## TRECHO SELECIONADO
A seguir, considerando a indecência inerente de grande parte da blogosfera pró Rússia e a assim chamada “mídia alternativa”, gostaria que ficasse consignado que tenho uma grande admiração e respeito por Paul Craig Roberts, especialmente por sua grande coragem e honestidade intelectual. Posso até não concordar com tudo o que ele escreve, mas jamais esqueço que antes de qualquer coisa ele é um verdadeiro patriota (norte)americano e um amigo real da Rússia. Considero-o um precioso aliado em minhas lutas.
Tendo deixado esse assunto bem esclarecido, vamos voltar aos questionamentos de Paul.
Inicialmente, começarei questionando a premissa da questão e investigando se é verdade que a Rússia tem uma política de “oferecer a outra face”.
Trata-se de uma conclusão equivocada, em minha opinião. A Rússia não tem “uma” política externa, mas várias políticas externas diferentes relacionadas a diferentes países e situações. Não vou listá-las todas aqui, mas mencionarei duas que são as mais citadas neste contexto: Síria e Ucrânia.
São conflitos dramaticamente diferentes com características extremamente diversas:

Rússia e Estados Unidos



NA SÍRIA
NA UCRÂNIA
Risco de enfrentamento direto entre RÚSSIA e EUA
SIM
NÃO (APENAS INDIRETAMENTE)

## DADOS FORNECIDOS
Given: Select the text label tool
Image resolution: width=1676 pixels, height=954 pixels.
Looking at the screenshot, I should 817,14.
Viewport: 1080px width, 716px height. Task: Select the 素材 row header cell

## OBJETIVO
Responda às perguntas abaixo com base no trecho selecionado:
(a) Por quem o autor declara ter grande admiração e respeito?
(b) Que premissa o autor afirma que começará questionando?
(c) Quais são os dois casos que o autor menciona como os mais citados neste contexto?
Os dados não são necessários para esta tarefa.

## SOLUÇÃO
(a) Por Paul Craig Roberts.
(b) A premissa de que a Rússia tem uma política de "oferecer a outra face".
(c) Síria e Ucrânia.